EXERCISE DETAILS
Transcribe word for word the lines below from the line with "The image size is (1568, 760)." through the line with "Open the Octane menu in the menu bar", ends included.

Collected data entries
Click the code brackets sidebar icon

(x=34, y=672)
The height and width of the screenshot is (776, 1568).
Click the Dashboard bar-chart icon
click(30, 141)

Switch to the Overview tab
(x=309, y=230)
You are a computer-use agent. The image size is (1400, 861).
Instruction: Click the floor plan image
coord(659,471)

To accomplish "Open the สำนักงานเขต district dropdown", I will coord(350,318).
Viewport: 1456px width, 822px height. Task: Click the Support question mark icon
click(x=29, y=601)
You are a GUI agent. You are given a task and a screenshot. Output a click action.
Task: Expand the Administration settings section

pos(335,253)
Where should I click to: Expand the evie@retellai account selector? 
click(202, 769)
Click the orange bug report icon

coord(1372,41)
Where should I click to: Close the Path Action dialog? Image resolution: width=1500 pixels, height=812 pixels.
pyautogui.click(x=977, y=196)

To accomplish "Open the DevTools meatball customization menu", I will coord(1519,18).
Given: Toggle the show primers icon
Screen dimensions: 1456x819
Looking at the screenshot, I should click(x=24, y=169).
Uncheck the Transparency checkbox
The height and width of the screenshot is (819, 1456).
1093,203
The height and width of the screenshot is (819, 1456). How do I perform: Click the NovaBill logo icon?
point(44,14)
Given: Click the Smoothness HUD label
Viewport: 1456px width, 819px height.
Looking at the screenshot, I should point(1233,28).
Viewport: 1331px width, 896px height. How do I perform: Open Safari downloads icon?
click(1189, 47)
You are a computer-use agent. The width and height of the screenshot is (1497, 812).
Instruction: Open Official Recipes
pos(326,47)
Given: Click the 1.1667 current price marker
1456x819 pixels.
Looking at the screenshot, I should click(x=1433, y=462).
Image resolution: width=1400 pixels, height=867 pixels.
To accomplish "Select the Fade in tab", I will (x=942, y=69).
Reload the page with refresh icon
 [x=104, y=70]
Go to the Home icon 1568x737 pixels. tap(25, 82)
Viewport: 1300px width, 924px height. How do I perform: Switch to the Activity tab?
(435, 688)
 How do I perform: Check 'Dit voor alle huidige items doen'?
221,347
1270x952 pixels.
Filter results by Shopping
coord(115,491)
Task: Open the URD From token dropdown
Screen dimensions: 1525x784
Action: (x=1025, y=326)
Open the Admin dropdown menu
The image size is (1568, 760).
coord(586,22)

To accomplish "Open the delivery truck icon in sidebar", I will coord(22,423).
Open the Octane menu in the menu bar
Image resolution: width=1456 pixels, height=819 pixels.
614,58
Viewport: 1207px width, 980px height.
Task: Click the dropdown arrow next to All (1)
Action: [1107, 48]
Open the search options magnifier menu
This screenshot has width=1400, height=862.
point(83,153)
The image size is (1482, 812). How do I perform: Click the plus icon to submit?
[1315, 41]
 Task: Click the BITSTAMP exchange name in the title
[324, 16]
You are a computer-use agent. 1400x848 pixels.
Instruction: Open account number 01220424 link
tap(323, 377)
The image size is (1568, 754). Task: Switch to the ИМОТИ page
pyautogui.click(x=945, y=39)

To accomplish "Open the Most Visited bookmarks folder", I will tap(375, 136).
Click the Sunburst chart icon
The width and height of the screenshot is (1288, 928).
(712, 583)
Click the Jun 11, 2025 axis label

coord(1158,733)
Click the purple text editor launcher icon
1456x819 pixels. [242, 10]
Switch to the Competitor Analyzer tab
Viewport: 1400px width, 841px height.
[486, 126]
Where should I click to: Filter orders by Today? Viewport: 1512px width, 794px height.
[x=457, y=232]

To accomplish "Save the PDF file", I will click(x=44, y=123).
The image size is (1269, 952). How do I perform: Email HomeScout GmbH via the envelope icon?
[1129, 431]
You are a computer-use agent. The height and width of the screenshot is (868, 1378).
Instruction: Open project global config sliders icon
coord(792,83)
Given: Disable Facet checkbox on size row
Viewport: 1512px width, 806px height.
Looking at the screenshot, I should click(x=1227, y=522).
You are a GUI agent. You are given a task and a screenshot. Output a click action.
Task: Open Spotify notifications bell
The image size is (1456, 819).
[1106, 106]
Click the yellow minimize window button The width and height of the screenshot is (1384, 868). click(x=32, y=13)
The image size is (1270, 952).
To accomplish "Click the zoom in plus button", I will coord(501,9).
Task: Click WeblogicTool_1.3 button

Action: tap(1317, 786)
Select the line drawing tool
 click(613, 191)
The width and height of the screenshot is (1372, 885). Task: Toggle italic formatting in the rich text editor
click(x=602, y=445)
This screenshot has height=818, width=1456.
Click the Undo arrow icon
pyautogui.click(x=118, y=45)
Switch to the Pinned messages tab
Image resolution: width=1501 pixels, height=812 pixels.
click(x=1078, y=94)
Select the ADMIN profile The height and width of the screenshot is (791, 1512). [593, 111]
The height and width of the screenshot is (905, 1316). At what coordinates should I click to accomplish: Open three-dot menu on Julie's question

YOUR RESPONSE
The image size is (1568, 760).
coord(586,22)

To accomplish "Open the delivery truck icon in sidebar", I will coord(22,423).
Open the Octane menu in the menu bar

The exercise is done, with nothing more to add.